Two of Maryland’s 66 Safeway stores were closed as of Monday afternoon, with six stores expecting to receive extra ice deliveries, according to a news release from the company, which has its eastern headquarters in Lanham.
Wegmans in Glenarden's Woodmore Towne Centre also lost electricity Friday night and used generator power until Saturday, said spokeswoman Jo Natalie.
All of Wegmans' five Maryland stores have been "extremely busy," although by Monday, fewer customers were purchasing prepared food and avoiding perishables than during the weekend, Natalie said.
"We're making whatever adjustments we need to make," Natalie said, as the Rochester, N.Y., chain’s stores already were well-staffed because of the Fourth of July weekend.
At Revere Bank in Laurel, outages also posed problems, interfering with online banking and ATM access at two of the bank’s three locations, said Kenneth Cook, president of Revere. The outages lasted through Saturday, with everything operating as usual by mid-Sunday, he said.
“As far as I know, we received no customer complaints,” Cook said.
Companies that make a living off helping people in emergencies also weathered the storm’s aftermath in their own way.
Griffith Energy, a New York fuel supplier with offices in Maryland, made fuel deliveries to various Pepco service vehicles, as they sought to bring customers back online, said Peter Horrigan, president of the Mid-Atlantic Petroleum Distributors Association. He said many of his members were focusing on fueling generators at hospitals and schools.
"It was the same as any other emergency situation," Horrigan said, adding that some gas stations ran out of electricity needed to run their pumps, while others ran out of a particular type of fuel.
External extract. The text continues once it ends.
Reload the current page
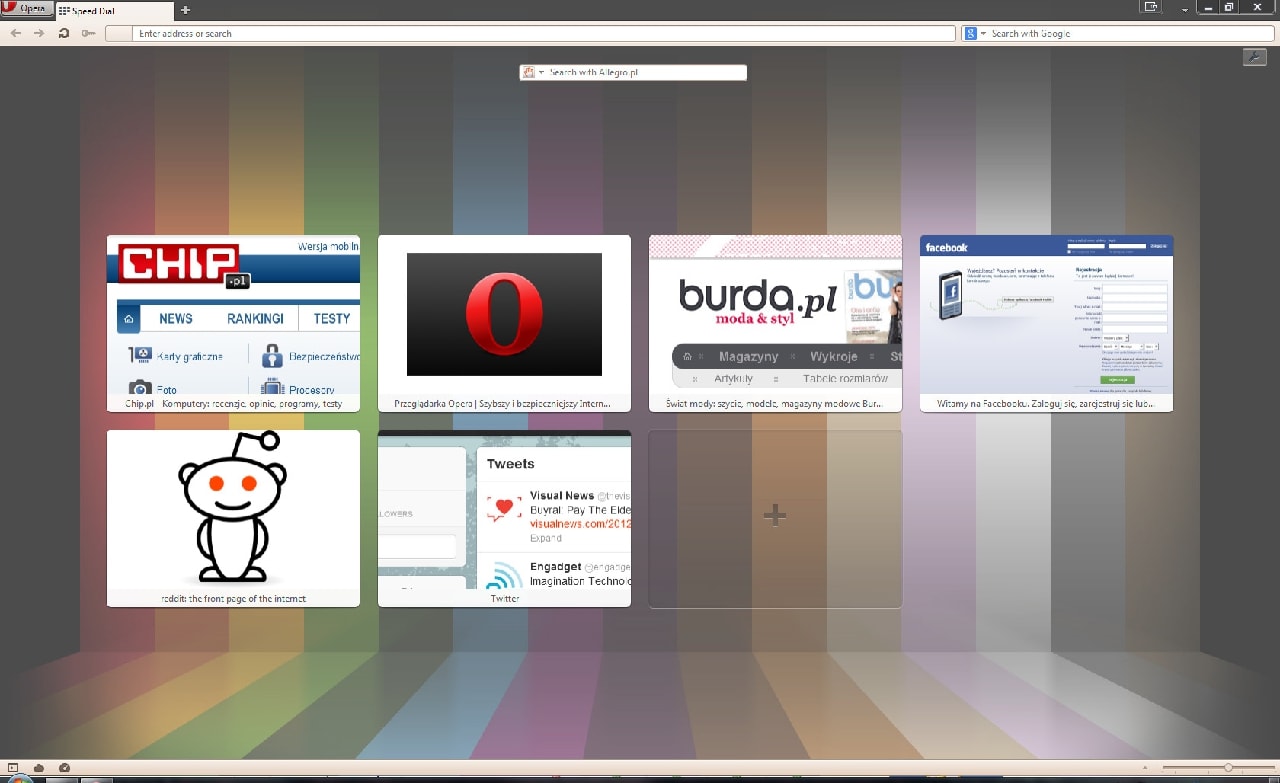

“It’s crazy; it’s like working for Pepco,” said Kathy McDermott, an office manager at Ed’s Tree Service in Beltsville. McDermott returned early from her Florida vacation to help manage calls for the 15-employee business.
“There’s a lot of trees on houses, trees in houses, and it’s widespread,” she said Monday. “We work until we’re done with the day.”
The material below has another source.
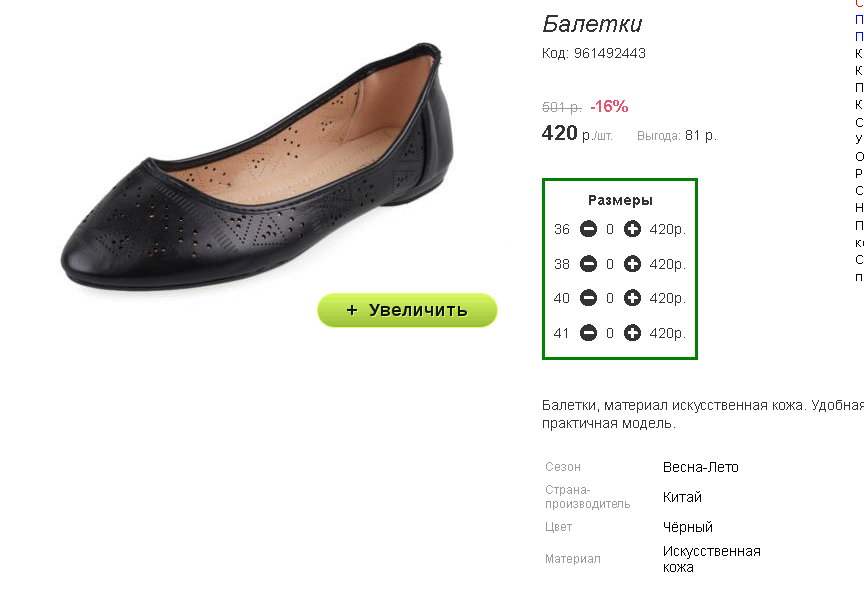Select quantity field for size 38

pos(610,265)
Several businesses throughout the region said they were too busy to take reporter calls.
Insurance agencies also were taking more calls than usual.
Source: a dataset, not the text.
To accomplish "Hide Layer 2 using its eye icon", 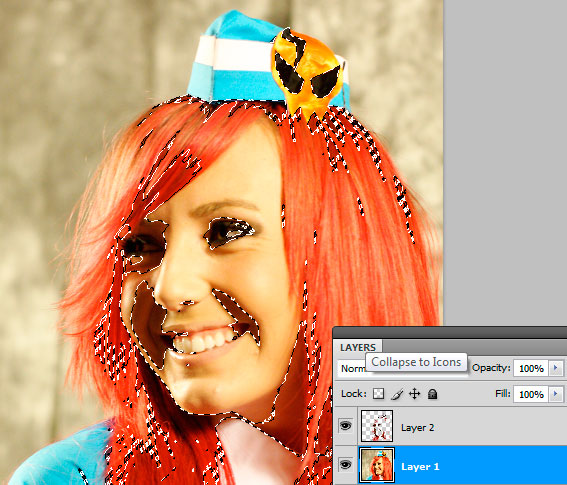I will 346,426.
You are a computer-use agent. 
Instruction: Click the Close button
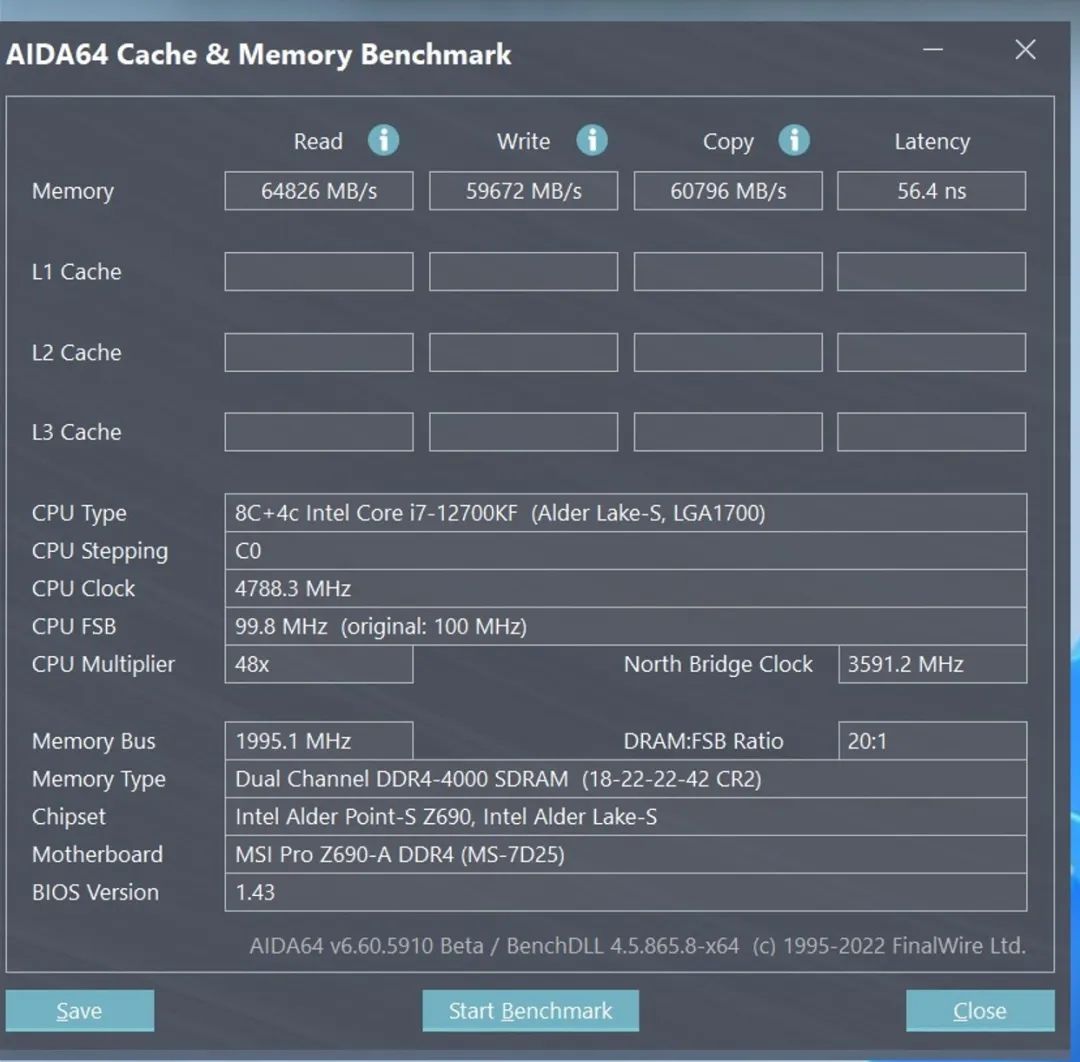(978, 1010)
Employee resources are being moved around to best accommodate clients, said David W. Kushner, provincial agent for a Nationwide agency in Mount Rainier. He said the increase in call volume has been gradual, but he anticipates more as people get their power restored and can call.
For some of the county’s major employers, the storm’s impact was minimal.
“We’re one of the lucky ones,” spokesman Frank Strong said of 600-employee Vocus in Beltsville. He said none of the social marketing company’s control centers experienced any problems from the storm and the parking lot was full Monday.
He joked that Vocus’ working air conditioning and gym showers also might have been an incentive for workers.